The most compelling part of the lecture was about building brain resilience, thus arming it against decline. The speaker referred to the loss of connections between neurons with dementia, thereby preventing the transmissions between nerve cells that underlie every activity in the brain. His brilliant solution was also directed at people who simply want to build their healthy brain's defence system. Essentially, we must challenge the brain to do different tasks, by learning something new and changing regular habits. This can be anything from taking a college course in an unfamiliar subject to joining a walking group of perfect strangers. 

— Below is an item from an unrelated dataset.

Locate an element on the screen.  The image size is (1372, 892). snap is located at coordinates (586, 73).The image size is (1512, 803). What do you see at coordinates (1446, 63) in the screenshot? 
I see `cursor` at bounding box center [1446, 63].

Challenging the brain to do things differently forges new neural pathways - essentially alternative ways for the brain to function. This increases its reservoir of new strategies to cope with changes and enhances its ability to handle and adjust to them successfully. By making our brain more adaptive to changes, we can build its resilience and resistance to stress, illness and negative impacts. 

With a hardier brain, seniors may be able to modify the course of dementia. For those of us with healthy brains, it is always a smart idea to start building the protections and defence systems within our cranium. We may need them one day!